一瞬間,席歐洺腦海裡閃過無數念頭。然全都化爲淡定的一揮手,示意其他人離開。就彷彿他沒有喝酒,筱婕也不曾離開過一樣。
饒是席歐洺之前再緊張,此刻也得裝作一副什麼都沒有發生的樣子。只要他的婕兒肯回來,只要她不離開,只要她沒事的出現在他面前,那他又何必去捅破她心底的那道傷?
更沒有如之前想好的那般,逮住她然後狠狠打她的屁股,也沒有用繩子把她捆綁起來,不讓她再離開他半步。
沒有如電視裡一般,一把抱住她,然後用無比緊張的聲音道“你這個笨蛋,你今天都去哪裡了,你知不知道你把我嚇死了……”
席歐洺的心纔剛放下就又被提了起來,因爲他被眼前景象驚住了。剛纔他還說什麼來着,他的婕兒沒事的出現在他面前,可是眼前的景象代表她沒事嗎?
衣櫃裡所有的衣服,他的包括她的都整整齊齊的擺放在外面,無一例外,全都被整體的燙過一遍,然後此時已經被整整齊齊的疊好放在了牀上,那整齊得猶如一塊方塊豆腐。

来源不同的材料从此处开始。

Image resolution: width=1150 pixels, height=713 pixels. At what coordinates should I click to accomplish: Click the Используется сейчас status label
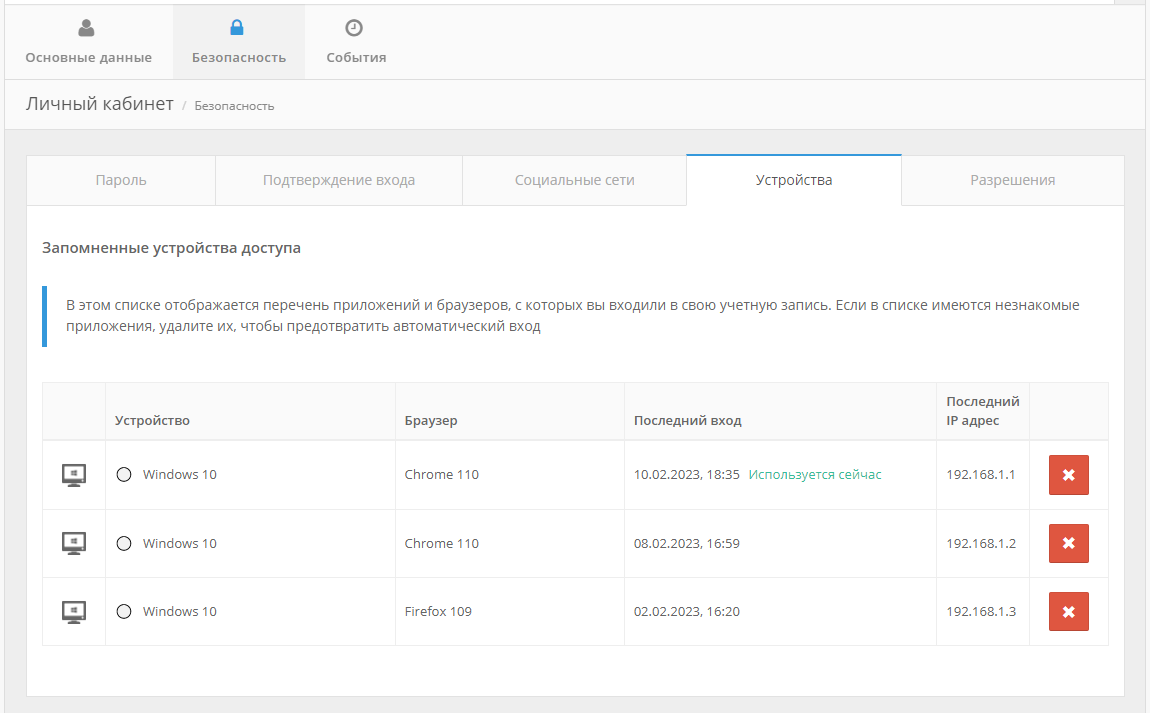(815, 475)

房間裡其他東西也是,桌子,包括地板全都被抹得乾乾淨淨的,甚至用來照鏡子都沒有問題了。還有被子,全都被拆下來,換了一套新的,昨天那牀舊的已經不見了……
這個是沒事?
筱婕看到他之後,打過招呼之後,又繼續擺弄自己的東西了。那份鎮定,讓人驚慌。
席歐洺腦子轉動了半天,也找不出一個合適的詞語,在此刻發出。
最終,在她忽略了他一分鐘之後,他走了過去,握住她的手,緊緊的,不讓她動了。
“婕兒……”
他低喃,可還沒來得及說下去,她的淚水就掉了下來,就猶如一個失去方向的孩子般,哭了出來。
“對不起……”她緩緩道。
她不知道自己天生是偏寒體質,不知道她天生難以受孕。如果一開始就知道,那她是不會答應嫁給他的,因爲那個時候他們還沒有感情。他是豪門子弟,尊貴之軀,本來是不用承受這種後果的。一切都只是她的原因,他沒有必要因爲她而去承受別人異樣的眼光。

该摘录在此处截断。